Stored records
____________

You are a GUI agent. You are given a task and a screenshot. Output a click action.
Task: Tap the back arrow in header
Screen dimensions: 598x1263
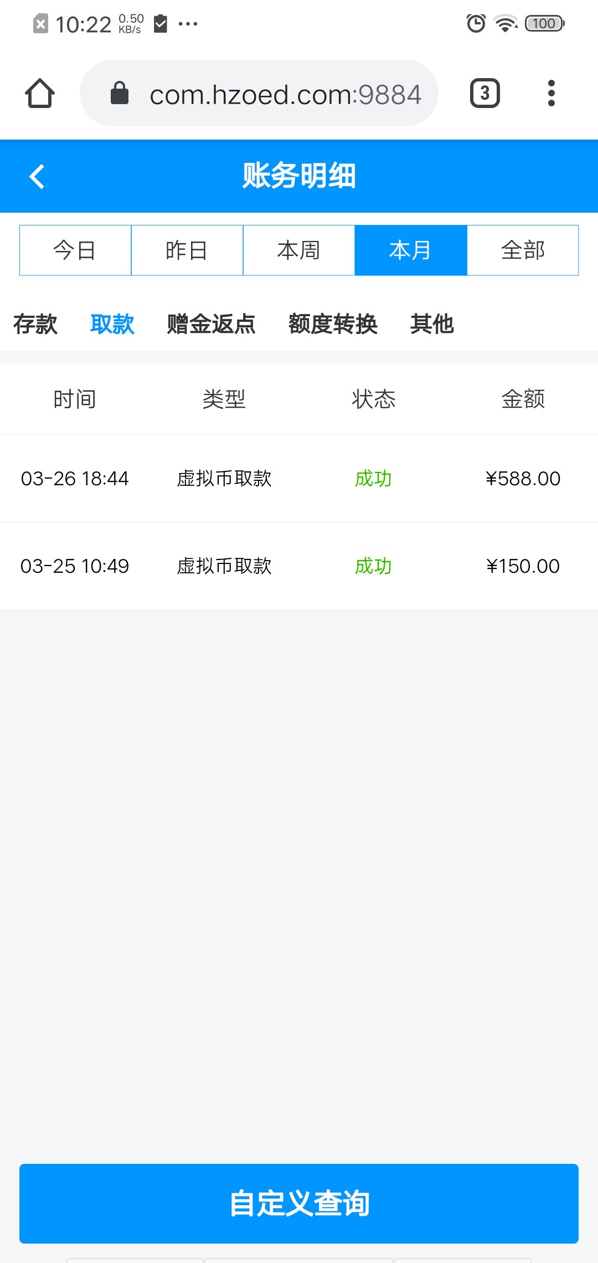[x=37, y=177]
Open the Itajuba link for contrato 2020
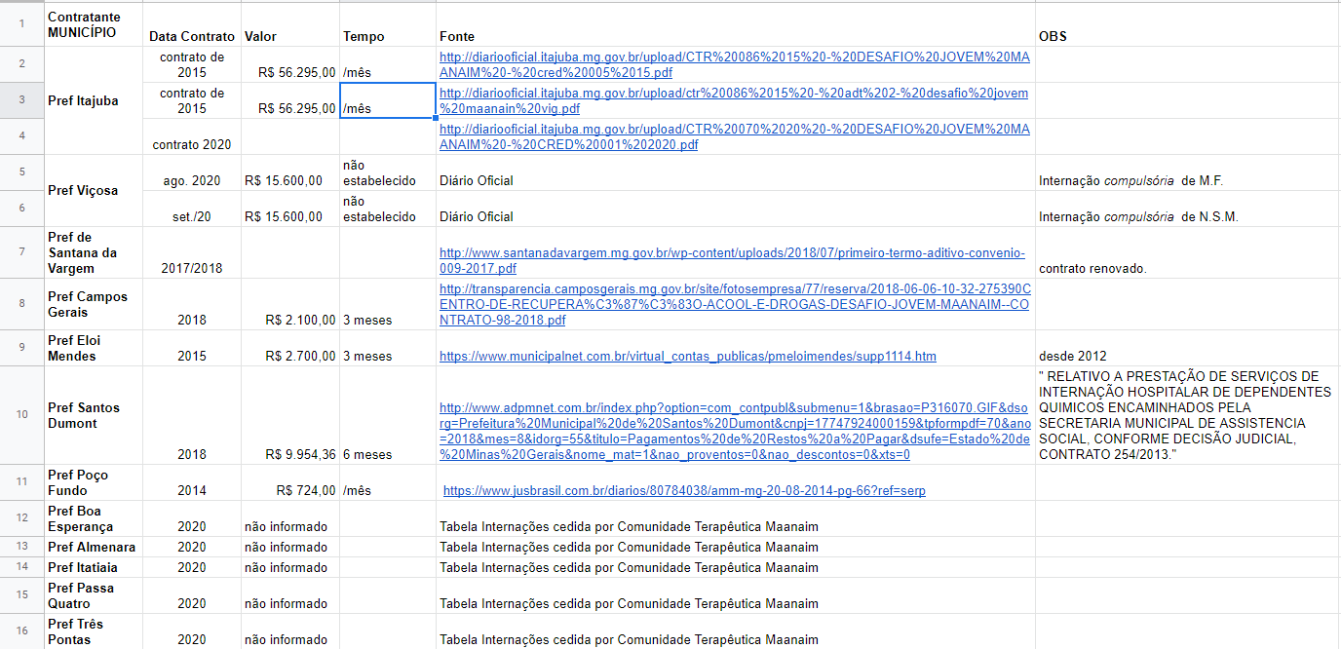1341x649 pixels. [734, 136]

____________

What is expected ->
Above are the records; give them all again exactly, apart from the pictures.

Result below ->
You are a GUI agent. You are given a task and a screenshot. Output a click action.
Task: Tap the back arrow in header
Screen dimensions: 598x1263
[x=37, y=177]
Open the Itajuba link for contrato 2020
1341x649 pixels. [734, 136]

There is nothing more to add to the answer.